Tout d’abord, pouvez-vous présenter Archea et sa proposition de valeur ?
Philippe Perlemoine (P.P) : Nous sommes spécialisés dans l’aménagement intérieur sur mesure. Nous réalisons des dressings, des bibliothèques, des placards et, plus largement, tous les aménagements permettant d’optimiser les espaces de vie.
Nous évoluons aujourd’hui dans un contexte économique et politique parfois complexe, mais notre marché reste dynamique. Depuis la période post-Covid, notre activité n’a cessé de progresser.
Nous observons notamment ce que nous appelons le phénomène de « hedge cocooning » : dans un contexte incertain, les Français se recentrent sur leur foyer et investissent davantage dans leur habitat. Cela correspond parfaitement à notre clientèle, composée principalement de propriétaires CSP+, qui préfèrent améliorer leur logement plutôt que déménager.
Aujourd’hui, les épargnants disposent de liquidités importantes. À un moment donné, ils choisissent de les investir dans leur logement. Nous ne parlons plus seulement de meubler une maison, mais bien d’aménager un habitat.
Le ralentissement du marché immobilier vous affecte-t-il ?
P.P.: Pas du tout. Nous poursuivons une croissance régulière de l’ordre de 3 à 4 % par an. Ce rythme nous convient parfaitement. Il permet à nos adhérents de se développer sereinement tout en continuant à satisfaire leurs clients.
A noter que près de 98 % de notre réseau est exploité en franchise. Nous comptons aujourd’hui 65 magasins et nous ouvrons chaque année entre trois et quatre nouveaux points de vente, auxquels s’ajoutent les reprises de magasins existants.
Comment choisissez-vous l’emplacement de vos magasins ?
P.P.: Nous recherchons avant tout des emplacements très visibles, situés sur des axes pénétrants, aussi bien pour les automobilistes que pour les piétons.
Nous apprécions notamment les emplacements proches des feux de circulation. Les automobilistes s’arrêtent quelques instants, regardent les vitrines et cela leur donne envie de venir nous rencontrer.
Selon une enquête menée auprès de plus de 17 000 clients l’an dernier, près de 40 % des visites en magasin proviennent directement de l’emplacement. C’est donc notre premier levier de fréquentation.
Le deuxième levier est constitué des réseaux sociaux et des avis Google. Enfin, la recommandation joue un rôle essentiel. Plus de 93 % de nos clients se déclarent satisfaits, voire au-delà de leurs attentes. C’est pourquoi, nous mettons aujourd’hui davantage en avant leurs témoignages dans notre communication.
Quels sont les principaux défis du réseau actuellement ?
P.P.: Notre priorité reste de poursuivre notre développement tout en continuant d’innover. Nous devons imaginer de nouvelles solutions d’aménagement, de nouveaux matériaux, de nouvelles formes et continuer à proposer des concepts capables de répondre aux évolutions des modes de vie.
Avez-vous un nombre croissant de transmissions à accompagner ?
P.P.: Oui, naturellement. Depuis trois ou quatre ans, nous accompagnons entre trois et quatre reprises chaque année, principalement à l’occasion de départs à la retraite.
Plusieurs scénarios sont possibles. Le premier est celui d’un collaborateur qui reprend l’entreprise dans laquelle il travaille déjà.
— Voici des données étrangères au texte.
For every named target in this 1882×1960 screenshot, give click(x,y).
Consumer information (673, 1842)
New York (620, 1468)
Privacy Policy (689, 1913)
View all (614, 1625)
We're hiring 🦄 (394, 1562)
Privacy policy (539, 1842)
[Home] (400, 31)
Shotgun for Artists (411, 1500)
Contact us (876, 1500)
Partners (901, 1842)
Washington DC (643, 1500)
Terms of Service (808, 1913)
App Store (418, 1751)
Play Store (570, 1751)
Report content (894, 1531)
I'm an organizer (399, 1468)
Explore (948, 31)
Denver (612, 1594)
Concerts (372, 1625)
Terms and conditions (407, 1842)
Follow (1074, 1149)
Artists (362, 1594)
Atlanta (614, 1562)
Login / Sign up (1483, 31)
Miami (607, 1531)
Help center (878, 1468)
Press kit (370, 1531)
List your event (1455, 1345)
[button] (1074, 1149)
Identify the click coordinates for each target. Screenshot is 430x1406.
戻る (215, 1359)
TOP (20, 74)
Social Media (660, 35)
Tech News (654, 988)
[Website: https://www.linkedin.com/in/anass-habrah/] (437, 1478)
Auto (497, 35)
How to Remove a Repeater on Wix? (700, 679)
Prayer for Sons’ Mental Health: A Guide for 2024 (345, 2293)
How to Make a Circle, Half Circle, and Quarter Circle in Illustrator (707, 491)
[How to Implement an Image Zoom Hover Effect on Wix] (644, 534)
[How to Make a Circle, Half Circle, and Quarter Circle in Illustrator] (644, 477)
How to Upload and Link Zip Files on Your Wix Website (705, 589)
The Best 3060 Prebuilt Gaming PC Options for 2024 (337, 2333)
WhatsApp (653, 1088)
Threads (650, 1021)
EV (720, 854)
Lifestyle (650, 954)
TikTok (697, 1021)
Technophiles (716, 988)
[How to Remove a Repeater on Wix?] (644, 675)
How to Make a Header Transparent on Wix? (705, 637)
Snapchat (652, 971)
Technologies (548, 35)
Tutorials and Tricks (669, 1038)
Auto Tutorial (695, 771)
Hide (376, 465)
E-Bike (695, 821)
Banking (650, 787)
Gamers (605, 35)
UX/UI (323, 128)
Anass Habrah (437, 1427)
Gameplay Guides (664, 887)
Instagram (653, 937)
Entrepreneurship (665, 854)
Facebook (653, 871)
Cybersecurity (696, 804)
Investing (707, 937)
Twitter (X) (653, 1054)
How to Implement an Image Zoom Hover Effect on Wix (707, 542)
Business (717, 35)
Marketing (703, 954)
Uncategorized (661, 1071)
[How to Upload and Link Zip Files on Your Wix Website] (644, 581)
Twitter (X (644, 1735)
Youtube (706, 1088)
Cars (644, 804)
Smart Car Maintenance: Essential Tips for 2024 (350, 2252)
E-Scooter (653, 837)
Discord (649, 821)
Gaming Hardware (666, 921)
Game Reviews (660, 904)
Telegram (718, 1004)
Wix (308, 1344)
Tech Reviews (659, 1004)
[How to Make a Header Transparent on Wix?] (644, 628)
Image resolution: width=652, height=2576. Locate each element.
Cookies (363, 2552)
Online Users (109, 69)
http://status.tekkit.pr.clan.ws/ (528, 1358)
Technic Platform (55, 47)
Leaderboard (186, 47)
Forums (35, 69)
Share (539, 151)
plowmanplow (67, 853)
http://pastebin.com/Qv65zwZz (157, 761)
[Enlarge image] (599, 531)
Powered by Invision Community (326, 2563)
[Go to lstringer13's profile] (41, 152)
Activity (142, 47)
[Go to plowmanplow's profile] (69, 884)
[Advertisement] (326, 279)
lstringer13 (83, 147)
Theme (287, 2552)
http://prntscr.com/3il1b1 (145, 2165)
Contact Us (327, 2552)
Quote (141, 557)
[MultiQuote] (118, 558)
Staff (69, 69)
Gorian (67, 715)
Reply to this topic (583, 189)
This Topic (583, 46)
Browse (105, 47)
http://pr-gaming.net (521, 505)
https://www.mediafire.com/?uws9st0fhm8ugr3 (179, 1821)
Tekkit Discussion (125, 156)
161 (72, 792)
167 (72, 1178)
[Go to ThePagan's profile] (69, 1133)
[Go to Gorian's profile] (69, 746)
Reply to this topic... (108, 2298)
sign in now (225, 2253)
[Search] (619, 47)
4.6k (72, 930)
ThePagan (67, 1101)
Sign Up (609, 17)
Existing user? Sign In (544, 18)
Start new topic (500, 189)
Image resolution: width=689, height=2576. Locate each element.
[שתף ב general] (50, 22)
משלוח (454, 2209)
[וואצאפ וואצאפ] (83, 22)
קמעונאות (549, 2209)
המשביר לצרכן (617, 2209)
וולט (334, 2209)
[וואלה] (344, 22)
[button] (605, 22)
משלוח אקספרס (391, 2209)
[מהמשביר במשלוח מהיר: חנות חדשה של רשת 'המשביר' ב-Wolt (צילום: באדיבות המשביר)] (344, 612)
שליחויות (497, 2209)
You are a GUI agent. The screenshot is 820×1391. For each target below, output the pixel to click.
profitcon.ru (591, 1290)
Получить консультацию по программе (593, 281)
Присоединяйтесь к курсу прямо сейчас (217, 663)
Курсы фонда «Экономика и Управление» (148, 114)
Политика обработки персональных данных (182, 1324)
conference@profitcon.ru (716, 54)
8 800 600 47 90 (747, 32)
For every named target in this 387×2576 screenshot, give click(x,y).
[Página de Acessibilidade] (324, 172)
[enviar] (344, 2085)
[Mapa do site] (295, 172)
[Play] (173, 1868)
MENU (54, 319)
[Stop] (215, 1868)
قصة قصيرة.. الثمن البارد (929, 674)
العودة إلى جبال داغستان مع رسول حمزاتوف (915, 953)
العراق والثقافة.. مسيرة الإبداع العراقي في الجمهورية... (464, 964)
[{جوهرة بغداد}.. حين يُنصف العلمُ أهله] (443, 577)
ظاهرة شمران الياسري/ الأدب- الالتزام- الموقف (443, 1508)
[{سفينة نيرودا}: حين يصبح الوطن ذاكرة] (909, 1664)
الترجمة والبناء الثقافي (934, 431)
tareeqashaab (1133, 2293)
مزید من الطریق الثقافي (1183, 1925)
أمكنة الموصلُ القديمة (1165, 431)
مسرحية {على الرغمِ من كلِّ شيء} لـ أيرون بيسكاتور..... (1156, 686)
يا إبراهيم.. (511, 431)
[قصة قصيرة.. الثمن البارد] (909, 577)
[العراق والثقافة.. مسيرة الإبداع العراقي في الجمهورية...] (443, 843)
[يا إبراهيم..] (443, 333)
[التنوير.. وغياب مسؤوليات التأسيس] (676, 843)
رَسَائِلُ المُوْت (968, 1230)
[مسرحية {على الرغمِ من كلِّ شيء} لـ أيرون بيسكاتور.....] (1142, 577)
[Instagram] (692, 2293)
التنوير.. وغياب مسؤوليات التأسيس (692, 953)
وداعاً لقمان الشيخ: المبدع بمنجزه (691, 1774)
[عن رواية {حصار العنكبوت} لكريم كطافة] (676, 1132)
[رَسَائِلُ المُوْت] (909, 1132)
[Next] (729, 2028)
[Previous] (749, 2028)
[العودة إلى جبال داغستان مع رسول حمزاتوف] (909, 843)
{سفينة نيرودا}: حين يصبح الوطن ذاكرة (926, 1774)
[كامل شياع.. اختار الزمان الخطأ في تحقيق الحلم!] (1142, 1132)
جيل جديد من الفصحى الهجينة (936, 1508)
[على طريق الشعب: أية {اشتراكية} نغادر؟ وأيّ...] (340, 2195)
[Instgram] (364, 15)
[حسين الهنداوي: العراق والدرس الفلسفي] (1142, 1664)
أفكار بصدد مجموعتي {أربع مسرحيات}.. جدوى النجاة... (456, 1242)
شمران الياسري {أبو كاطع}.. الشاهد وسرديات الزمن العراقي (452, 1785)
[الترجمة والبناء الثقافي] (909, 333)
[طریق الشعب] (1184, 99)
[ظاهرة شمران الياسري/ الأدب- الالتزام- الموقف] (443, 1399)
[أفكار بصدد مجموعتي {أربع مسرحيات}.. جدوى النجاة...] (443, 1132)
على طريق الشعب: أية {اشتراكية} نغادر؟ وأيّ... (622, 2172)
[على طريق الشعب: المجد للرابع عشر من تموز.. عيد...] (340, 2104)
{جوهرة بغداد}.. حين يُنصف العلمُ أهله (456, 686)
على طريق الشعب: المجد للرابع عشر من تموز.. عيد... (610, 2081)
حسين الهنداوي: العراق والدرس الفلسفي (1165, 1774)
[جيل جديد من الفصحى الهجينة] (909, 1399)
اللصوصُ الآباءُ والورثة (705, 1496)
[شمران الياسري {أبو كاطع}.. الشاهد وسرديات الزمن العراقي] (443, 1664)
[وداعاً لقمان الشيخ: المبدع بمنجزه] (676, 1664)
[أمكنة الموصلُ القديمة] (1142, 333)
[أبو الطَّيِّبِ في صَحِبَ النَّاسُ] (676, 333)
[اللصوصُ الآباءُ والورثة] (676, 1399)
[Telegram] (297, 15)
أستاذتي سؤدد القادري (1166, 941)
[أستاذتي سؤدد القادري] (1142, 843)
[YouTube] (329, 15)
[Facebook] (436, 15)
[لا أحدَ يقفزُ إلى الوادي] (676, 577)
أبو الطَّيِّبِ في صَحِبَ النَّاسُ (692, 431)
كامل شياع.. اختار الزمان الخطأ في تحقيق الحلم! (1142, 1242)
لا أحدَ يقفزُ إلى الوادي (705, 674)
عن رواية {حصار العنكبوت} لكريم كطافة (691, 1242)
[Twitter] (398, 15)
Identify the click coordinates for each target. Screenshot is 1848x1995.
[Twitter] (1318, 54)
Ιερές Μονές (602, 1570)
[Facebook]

Le deuxième concerne un adhérent qui souhaite poursuivre son développement en reprenant un second magasin situé sur une zone voisine. Cela permet d’agrandir sa zone d’exclusivité tout en conservant le savoir-faire au sein du réseau.
Nous avons également de nombreuses transmissions familiales. Les enfants reprennent l’entreprise de leurs parents. Nous avons des exemples à Toulouse, Lyon, Grenoble, Marseille et probablement bientôt à Bordeaux. Ce sont toujours de belles histoires, qui témoignent de la solidité des entreprises.
Enfin, nous accueillons aussi des entrepreneurs extérieurs au réseau, séduits par la franchise et par notre métier.
Quel conseil donneriez-vous à un futur franchisé ?
P.P.: Nous préférons être très transparents avec les candidats. Les deux premières années demandent énormément de travail et un investissement personnel important. Il faut être prêt à s’engager pleinement, six jours sur sept.
En revanche, rejoindre Archea, c’est intégrer un réseau qui bénéficie de 42 ans d’expérience. Notre concept a fait ses preuves. Une franchise, c’est une méthode. Si l’on applique le concept à 100 %, les chances de réussite sont très élevées. À l’inverse, si l’on ne retient que ce qui nous intéresse, cela fonctionne beaucoup moins bien.
Créer seul une enseigne spécialisée dans l’aménagement intérieur est évidemment plus difficile. La franchise apporte justement un savoir-faire, une méthode et un accompagnement.